Where can you find leading experts from all major, large-scale, Internet companies giving engaging, technically advanced, and visionary presentations? Even more compelling, where will you also see senior engineers and company leaders putting aside competitiveness and, instead, putting their heads together to solve real-world challenges and plant seeds for the future of business on the Web?
This unique event, generating buzz across the engineering and business worlds after only its second year, is Velocity, an O’Reilly conference held in the center of Silicon Valley, June 20-22, 2009.
Conference creators envisioned the “go-to” conference of the year, one that, in their words:
...brings together representatives from industry leaders like Google, Facebook, Microsoft…You’ll meet the people who are doing the best performance and operations work in the world.
OmniTI was happy to play a role in maintaining the momentum of this influential gathering, standing alongside giants such as Amazon, Flickr, Microsoft, Google, and Yahoo. We’re in our element when scalability and improving the user experience through performance are vital. Our deep involvement in the open source movement, development of large enterprise projects, and numerous foundational books authored by OmniTI staff, make us a perfect fit for Velocity.
Our CEO Theo Schlossnagle’s Scalable Internet Architectures (slides: PDF, slides: Slideshare) was the highest-rated workshop and one of the most well-received of all types of sessions.
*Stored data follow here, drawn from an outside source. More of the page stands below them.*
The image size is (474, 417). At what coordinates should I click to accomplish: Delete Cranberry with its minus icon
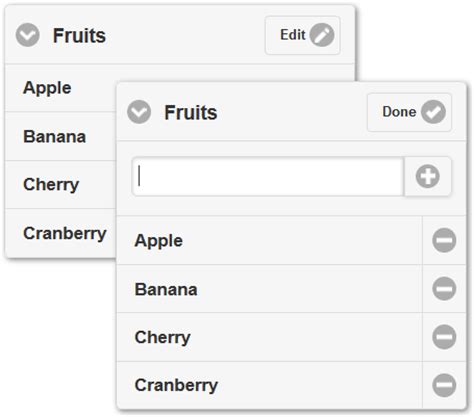444,385
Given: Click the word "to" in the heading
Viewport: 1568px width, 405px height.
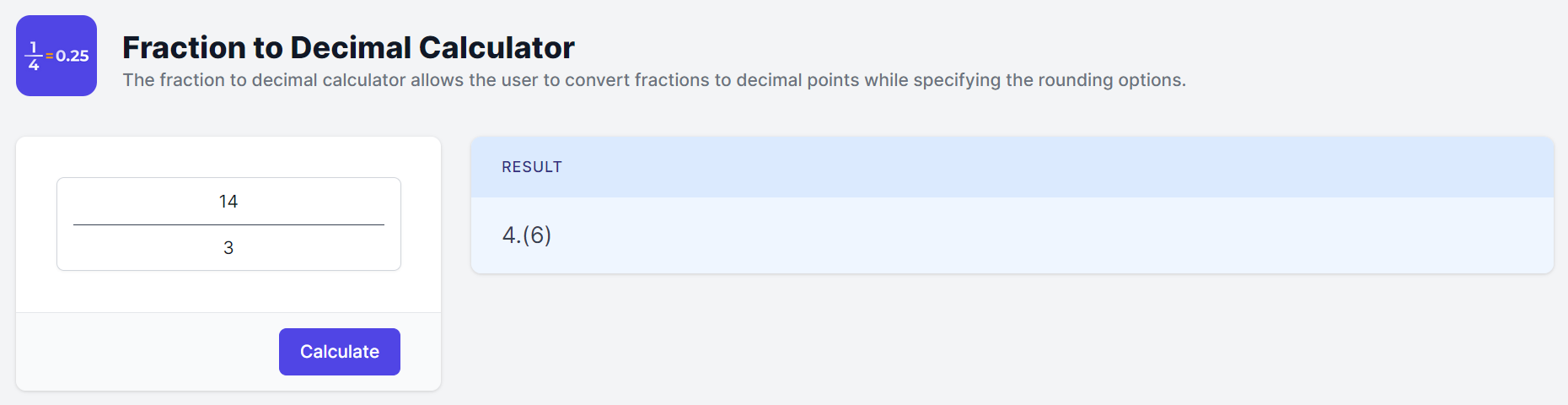Looking at the screenshot, I should [x=267, y=48].
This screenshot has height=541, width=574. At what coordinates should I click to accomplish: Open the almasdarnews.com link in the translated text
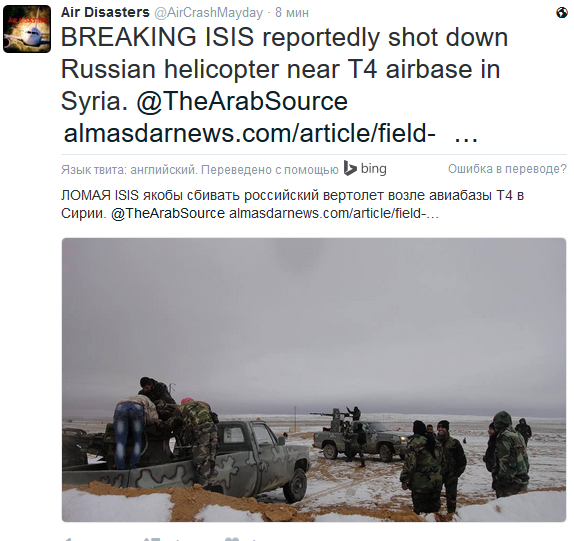click(x=333, y=213)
Speaking to a packed room, Theo, author of Scalable Internet Architectures, analyzed the challenges of designing and operating web sites (both large and small) to cope with sudden and often devastating traffic conditions common on today’s turbulent Internet. He examined vulnerabilities and pinpointed both stop-gap measures and complete solutions.
As one attendee tweeted, “This is the most useful hour I’ve spent in months.” Theo is a veteran in the open source movement who regularly designs and implements scalable solutions for highly trafficked sites and companies in need of sound, scalable architectural engineering.
Over 700 people attended Velocity, including developers, engineers, technical executives, CTOs and CIOs, entrepreneurs, and academics. The conference’s web site is a rich repository of videos, resources, commentary, slides, and links to blog posts.
Significant was the overall desire from companies to intensively share experiences and collaborate in problem-solving and take fresh looks at topics such as the measurable impact of slowness (front-end and back) on user experience and retaining clients. As Theo wrote in his blog,
it focused heavily on operational strategy and and what it takes to execute tactically…The people I met at this conference were both honest and open and provided a fabulous and refreshing perspective on what today’s performance and scalability problems really are.
With such a high concentration of world-class brainpower zeroing in on topics that dramatically affect ROI, Velocity should become the conference of the year for savvy journalists and, more importantly, smart business managers.